──────── SOURCE INFORMATION

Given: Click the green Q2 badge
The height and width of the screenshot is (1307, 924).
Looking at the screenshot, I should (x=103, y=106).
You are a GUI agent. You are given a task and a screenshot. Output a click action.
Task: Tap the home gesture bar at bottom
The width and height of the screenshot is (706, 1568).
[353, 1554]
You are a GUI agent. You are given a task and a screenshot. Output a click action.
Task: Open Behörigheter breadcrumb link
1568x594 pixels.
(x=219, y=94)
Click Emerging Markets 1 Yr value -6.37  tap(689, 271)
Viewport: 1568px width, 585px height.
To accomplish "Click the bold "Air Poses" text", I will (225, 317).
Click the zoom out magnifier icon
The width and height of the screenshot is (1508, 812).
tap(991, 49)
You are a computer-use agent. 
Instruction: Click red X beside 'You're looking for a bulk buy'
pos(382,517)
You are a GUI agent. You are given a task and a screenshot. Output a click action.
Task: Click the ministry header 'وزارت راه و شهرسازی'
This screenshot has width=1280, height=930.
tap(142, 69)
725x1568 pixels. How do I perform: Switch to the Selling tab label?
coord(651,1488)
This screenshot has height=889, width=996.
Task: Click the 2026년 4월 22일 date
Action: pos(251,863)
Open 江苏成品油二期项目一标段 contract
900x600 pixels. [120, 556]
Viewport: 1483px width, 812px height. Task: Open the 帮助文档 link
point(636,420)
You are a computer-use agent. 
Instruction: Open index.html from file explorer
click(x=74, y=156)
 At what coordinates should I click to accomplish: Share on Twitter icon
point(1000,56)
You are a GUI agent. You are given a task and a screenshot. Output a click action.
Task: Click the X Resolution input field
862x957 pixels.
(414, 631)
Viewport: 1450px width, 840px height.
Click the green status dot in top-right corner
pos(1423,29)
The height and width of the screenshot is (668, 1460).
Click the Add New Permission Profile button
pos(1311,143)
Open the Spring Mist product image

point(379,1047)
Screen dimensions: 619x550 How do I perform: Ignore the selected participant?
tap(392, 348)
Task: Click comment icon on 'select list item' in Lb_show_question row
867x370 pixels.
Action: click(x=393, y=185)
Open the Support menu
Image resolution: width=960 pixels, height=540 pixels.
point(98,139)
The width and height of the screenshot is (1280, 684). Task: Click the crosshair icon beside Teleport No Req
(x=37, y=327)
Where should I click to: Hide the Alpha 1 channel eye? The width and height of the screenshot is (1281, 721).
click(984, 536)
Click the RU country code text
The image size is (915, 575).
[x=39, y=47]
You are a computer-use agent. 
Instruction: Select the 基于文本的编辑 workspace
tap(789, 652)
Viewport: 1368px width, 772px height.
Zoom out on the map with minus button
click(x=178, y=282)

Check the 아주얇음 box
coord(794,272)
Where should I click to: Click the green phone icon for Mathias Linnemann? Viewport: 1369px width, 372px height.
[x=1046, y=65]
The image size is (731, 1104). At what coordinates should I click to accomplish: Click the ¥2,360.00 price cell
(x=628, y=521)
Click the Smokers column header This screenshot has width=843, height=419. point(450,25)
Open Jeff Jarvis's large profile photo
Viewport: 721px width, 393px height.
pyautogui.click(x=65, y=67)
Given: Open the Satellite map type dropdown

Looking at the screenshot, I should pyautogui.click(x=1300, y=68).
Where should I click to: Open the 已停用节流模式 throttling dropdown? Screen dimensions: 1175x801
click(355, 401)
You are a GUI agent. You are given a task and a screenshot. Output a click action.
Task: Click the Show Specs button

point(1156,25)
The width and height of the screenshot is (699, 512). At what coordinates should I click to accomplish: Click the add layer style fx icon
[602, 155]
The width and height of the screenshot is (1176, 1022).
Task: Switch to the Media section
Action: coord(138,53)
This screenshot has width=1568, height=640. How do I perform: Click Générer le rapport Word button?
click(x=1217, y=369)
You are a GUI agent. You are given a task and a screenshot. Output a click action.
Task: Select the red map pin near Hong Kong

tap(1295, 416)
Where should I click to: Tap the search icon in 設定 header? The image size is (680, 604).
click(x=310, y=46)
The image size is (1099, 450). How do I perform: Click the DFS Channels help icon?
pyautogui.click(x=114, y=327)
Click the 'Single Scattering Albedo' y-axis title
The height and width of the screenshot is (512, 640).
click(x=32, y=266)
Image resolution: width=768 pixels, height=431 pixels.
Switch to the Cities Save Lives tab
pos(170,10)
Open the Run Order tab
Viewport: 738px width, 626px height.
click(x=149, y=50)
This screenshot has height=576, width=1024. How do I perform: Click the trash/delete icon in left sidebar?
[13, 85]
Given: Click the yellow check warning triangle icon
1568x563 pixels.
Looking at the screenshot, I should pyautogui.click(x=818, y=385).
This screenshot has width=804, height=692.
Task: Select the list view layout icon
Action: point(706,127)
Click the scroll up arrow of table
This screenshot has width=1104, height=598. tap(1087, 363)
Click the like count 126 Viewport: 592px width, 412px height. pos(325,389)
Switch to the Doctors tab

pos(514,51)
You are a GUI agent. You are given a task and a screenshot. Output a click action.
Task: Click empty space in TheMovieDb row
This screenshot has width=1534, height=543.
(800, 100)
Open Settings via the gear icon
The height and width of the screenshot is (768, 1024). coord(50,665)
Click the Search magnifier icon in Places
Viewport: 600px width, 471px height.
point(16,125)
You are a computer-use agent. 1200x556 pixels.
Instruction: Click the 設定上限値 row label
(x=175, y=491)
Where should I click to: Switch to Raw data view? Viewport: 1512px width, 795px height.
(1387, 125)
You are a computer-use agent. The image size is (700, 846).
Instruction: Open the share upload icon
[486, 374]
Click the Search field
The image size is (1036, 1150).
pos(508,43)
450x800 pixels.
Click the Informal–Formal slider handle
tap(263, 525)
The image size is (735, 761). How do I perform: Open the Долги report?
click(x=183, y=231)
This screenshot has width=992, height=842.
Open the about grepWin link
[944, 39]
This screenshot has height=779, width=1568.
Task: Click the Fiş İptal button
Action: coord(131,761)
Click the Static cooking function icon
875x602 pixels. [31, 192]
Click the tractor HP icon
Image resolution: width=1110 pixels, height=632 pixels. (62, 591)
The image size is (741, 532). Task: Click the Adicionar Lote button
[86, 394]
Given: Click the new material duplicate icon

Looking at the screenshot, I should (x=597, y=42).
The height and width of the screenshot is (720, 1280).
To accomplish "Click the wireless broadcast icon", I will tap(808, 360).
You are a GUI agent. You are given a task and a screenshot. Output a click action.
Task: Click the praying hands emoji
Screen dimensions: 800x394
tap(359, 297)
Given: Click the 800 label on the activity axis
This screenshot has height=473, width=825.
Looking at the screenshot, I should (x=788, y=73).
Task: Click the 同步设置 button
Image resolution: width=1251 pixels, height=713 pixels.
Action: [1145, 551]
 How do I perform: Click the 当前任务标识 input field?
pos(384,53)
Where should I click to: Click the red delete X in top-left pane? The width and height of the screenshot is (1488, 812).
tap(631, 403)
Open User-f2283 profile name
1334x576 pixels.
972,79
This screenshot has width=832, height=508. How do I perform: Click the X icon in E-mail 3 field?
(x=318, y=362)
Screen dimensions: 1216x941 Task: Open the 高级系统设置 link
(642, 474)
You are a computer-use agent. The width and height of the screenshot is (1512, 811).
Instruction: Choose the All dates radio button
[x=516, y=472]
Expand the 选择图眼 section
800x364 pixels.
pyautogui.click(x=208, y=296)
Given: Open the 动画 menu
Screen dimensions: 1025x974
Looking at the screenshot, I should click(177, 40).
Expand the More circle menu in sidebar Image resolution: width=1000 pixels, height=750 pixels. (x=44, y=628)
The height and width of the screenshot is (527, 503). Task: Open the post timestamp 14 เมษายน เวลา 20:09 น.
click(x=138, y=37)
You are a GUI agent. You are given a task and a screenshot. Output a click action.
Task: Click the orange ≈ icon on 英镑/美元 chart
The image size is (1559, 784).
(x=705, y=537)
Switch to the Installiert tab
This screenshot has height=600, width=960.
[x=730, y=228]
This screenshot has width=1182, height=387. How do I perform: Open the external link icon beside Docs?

────────────────

Whenever "Expand" occurs in a line above, copy that line.

Expand the 选择图眼 section
Expand the More circle menu in sidebar Image resolution: width=1000 pixels, height=750 pixels. (x=44, y=628)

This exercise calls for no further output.